わたくしはプリニダク・エム・タシューナン、このタシューナン国の第三王女にあたりますの。もっとも継承権は放棄しておりまして、本職は古代遺跡、特に古代道路網と古代鉄道網が専門分野なんですけれども」
「なるほど王女様ね、ハハハ……って、古代遺跡が専門?」
つまり、俺が異世界人だからって理由で派遣されたのではないって事か?
「ハチさん、中央大陸北部のケラナマー古代遺跡国はご存知かしら?遺跡発掘と解析を国をあげてやっている、考古学と各種学問の国ですけれども」
「あ、噂だけは。この世界の飛空艇とか、ほとんどケラナマーで管理しているとかも」
「はい」
プリンさんは大きくうなずいた。
「わたくしはケラナマーに長期留学をして、特に古代における道路網および鉄道網の研究をしておりましたの。もとより継承権は放棄済みでしたけど、国でウロウロしていておかしな政権争いに巻き込まれるのもイヤですしね。それで、クリューゲル道の謎を解きたいと思ったんですの」
「謎?」
「元の用途がわからないのです」
プリンさんはためいきをついた。
「千年前の悲劇の際に鉄道だったのは確かです。発掘された昔の路線図にも出ておりますしね。
ですけど、文献を読むに、どうも別の用途のものを鉄道用に使ったと読めますの。きちんと管理、共用されていたのは間違いないのですけど」
「……ほう?」
鉄道に転化される前の、さらに大元があるってのか。
「鉄道にまつわる伝説か。銀座線みたいなのがあるんだなぁ」
「ギンザセン?何ですかそれ?」
「日本の、つまり俺の故郷での最初に作られた、いわゆる地下鉄ってやつなんだけど、何しろ古いものでいろんな伝説があってね」
東京の地下鉄には業務用の連絡線、つまり車両の移動や非常時の連絡用の路線がある。業務用で一般路線じゃないので関係者しか入れないが、防災用途でも使うのできちんと存在も知らされているのだけど、往々にして、こういうのが変な都市伝説の元になるんだよな。秘密鉄道とかさ。
ところが。
「え」
プリンさんが目を丸くした。
「異世界では鉄道が現役なのですか!?」
「え、そこに食いつくの?」
ていうか、なんでそんな事知らないんだ?
「こちらで調べた限りですと、痕跡的に存在するけど廃止が進んでいて、ないも同然、一般人にはわからないという話しか知らないのですが」
「ああなるほど、そういう事ですか」
真意がよくわからないが、その言葉でわかった気がするので納得しておいた。
これはあくまで邪推なんだけどさ。
鉄道があった、なんて言ったら最後、それを再現しろとか無茶ぶりされる可能性でもあったんじゃないか?

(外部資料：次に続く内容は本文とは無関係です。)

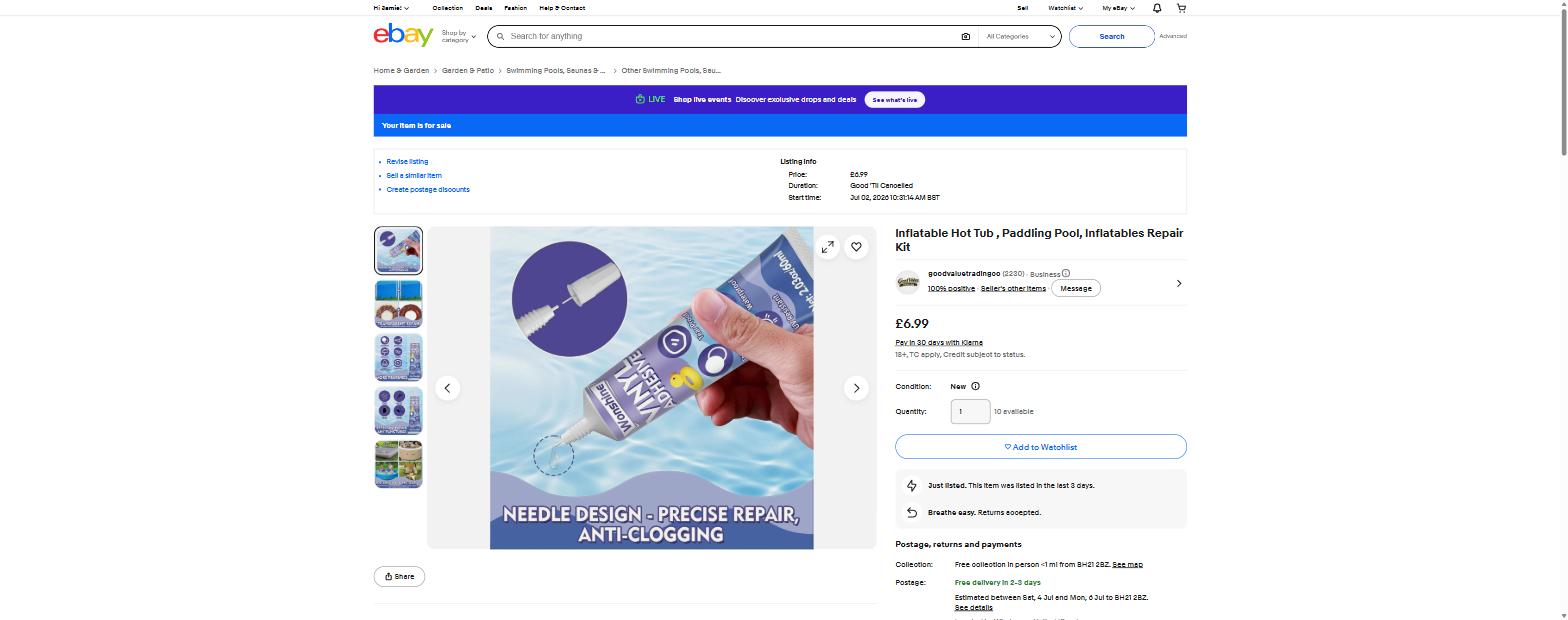
Task: Open the notifications bell icon
Action: point(1157,8)
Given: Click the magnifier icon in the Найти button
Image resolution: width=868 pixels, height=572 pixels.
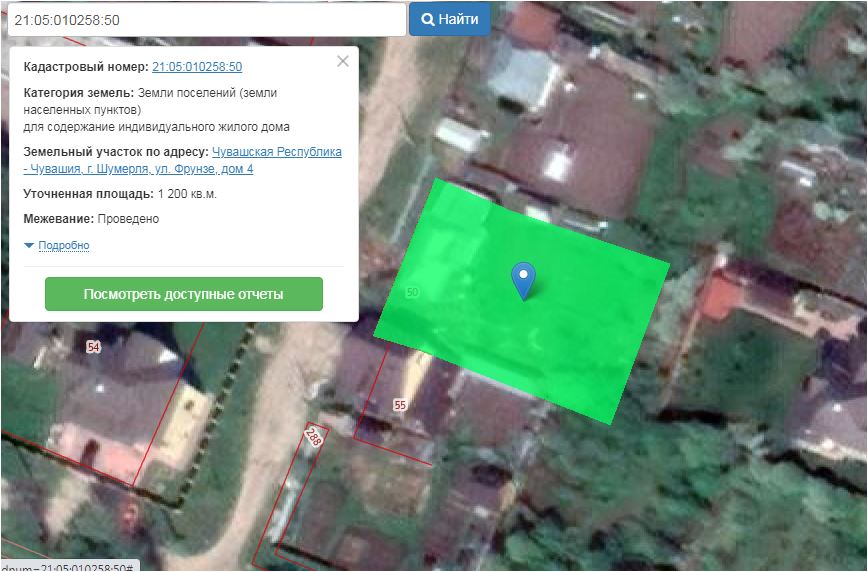Looking at the screenshot, I should click(427, 19).
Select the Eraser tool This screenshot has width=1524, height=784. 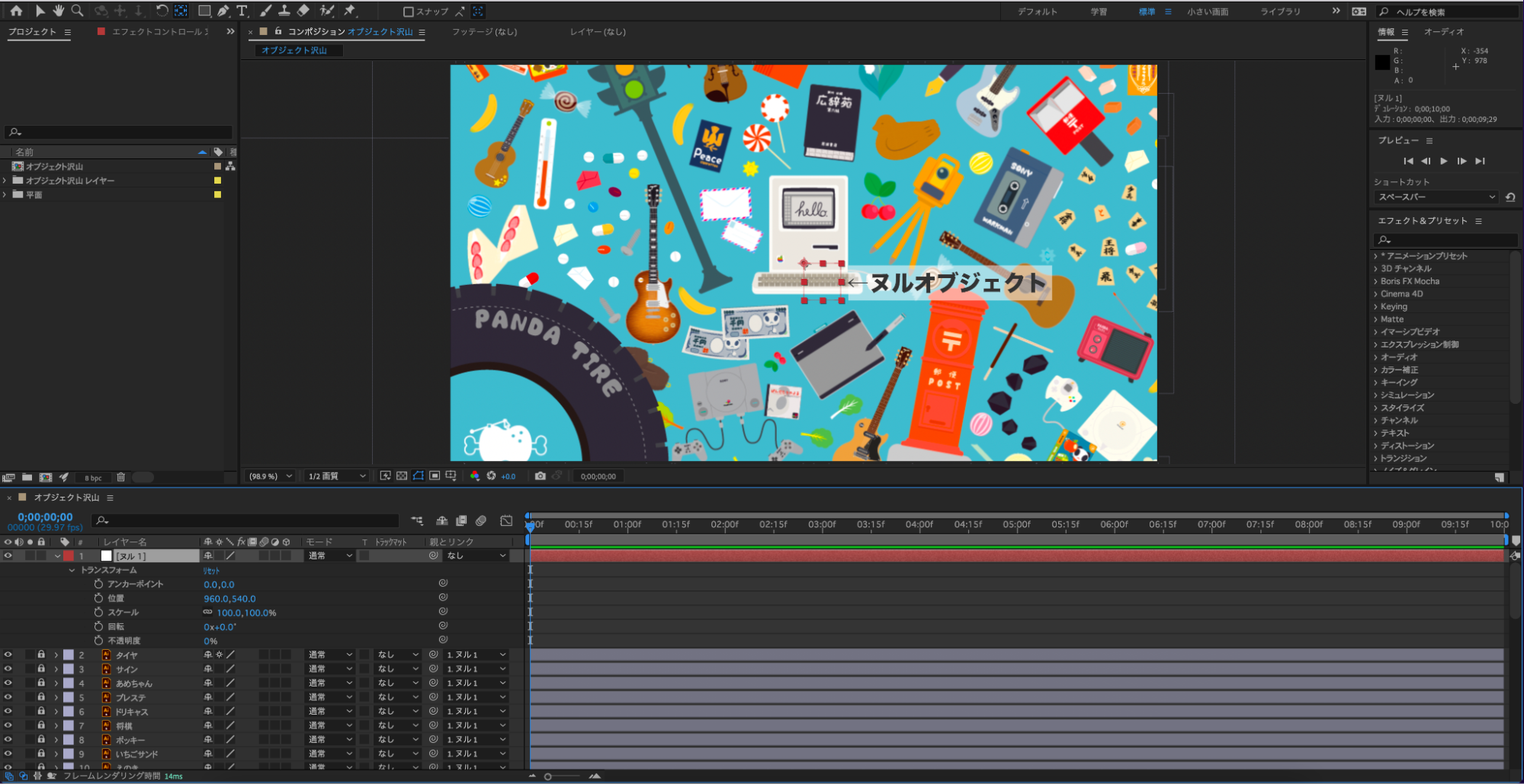[303, 11]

俺は特にその能力上、まさにそれをやらされる可能性がないとはいえないわけで。
うん。だったら、返事はこれしかないな。
「確かにおっしゃるとおり、形骸化していたのは事実ですね。都市交通の一部に残存していましたけど、国策の国有鉄道も丸ごと民営に払い下げられましたし、地方は赤字だらけでどんどん廃止、消え去りつつあったのも事実です」
「そ、そうですか。でも存在したんですよね?」
「あー、もし再現しろとか原理を教えろっておっしゃりたいんでしたら、すんません。俺にも無理っす」
「そうなんですか、でもなんで?」
「形骸化してるって言ったでしょ?
このキャリバン号を見てくださいよ。どうして俺が故郷でこんな車を移動手段にしてたと思います?公共の乗り物では自由がきかないからですよ。

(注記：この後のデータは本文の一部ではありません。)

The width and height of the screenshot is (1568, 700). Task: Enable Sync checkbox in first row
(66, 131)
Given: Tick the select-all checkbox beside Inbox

使わない、触れないものは俺にはわからない。鉄道だって例外じゃないです」
嘘はついてないな。
「そうですか……」
プリンさんは、ものすごく残念そうな顔でこっちを見ていた。
「と、とにかくです、ハチさんには今回の探索に同行していただきます。わたくしももちろん一緒に!」
「え?ああ封印の解除ならもちろん挑戦するつもりですけど?その予定できたんだし」
「何をおっしゃるんですか、もちろん内部の探索もに決まっているではありませんか。幸い、わたくしの用意した魔獣車ごときでは比べるべくもない、素晴らしい移動手段もお持ちのようですし」
「ちょっとまて、なんでそうなる?」
俺が思わず言い返すと、プリンさんと、それからなぜかカリーナさんまでもが目を細めた。
「あんな事おっしゃってますわ、カリーナ様」
「いけませんねえ。一国の王女様相手に、そこいらの無頼漢でもやらないような破廉恥行為をなさったというのに」
「まて、まて、ちょっと待て!」
「ええ、もちろんわかってますともハチさん、異世界の方であって尻尾の問題はご存知なかったと、ええ。

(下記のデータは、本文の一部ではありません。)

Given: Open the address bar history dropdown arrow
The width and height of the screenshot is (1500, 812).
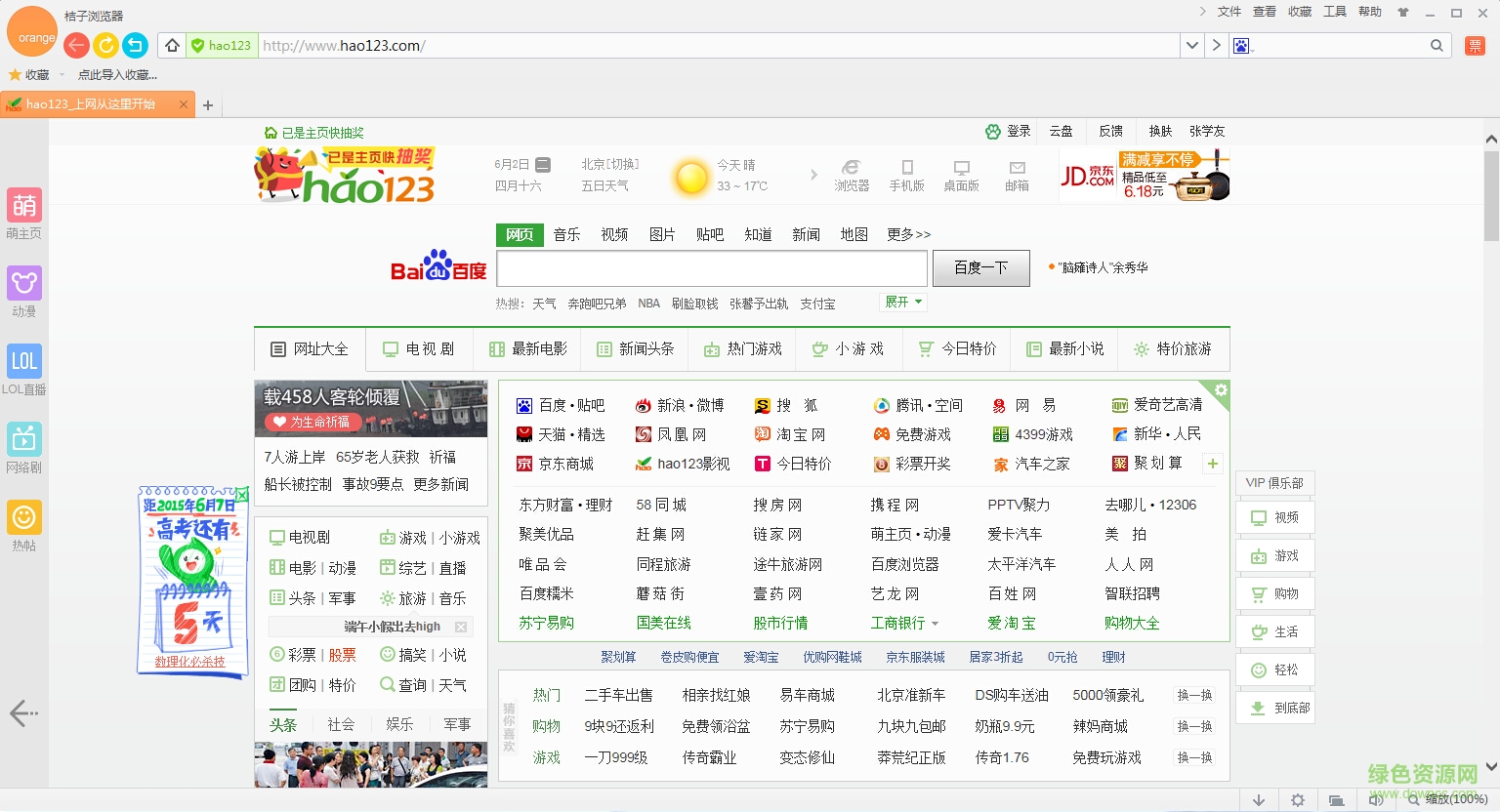Looking at the screenshot, I should (1191, 45).
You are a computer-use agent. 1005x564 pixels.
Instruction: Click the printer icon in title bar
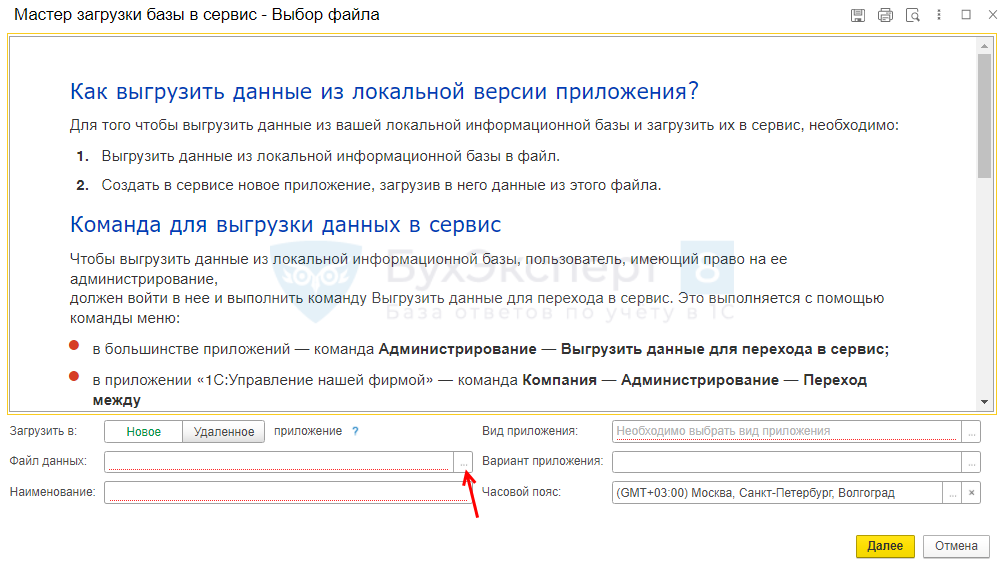(884, 15)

でも、これが表沙汰になってしまったら、アリアさん……カリーナさんのお母様にしてコルテア首長のあの方はどう思われるかしら?」
「……くっ!」
しまった。そういう方面で攻めてきたか!
「……やれやれ、決まったみたいね」
横から響いてくるアイリスの声が、呆れ全開だったのは俺の気のせいじゃないだろう。
まぁ、なぜか軽蔑するような雰囲気がないのは謎だったけど。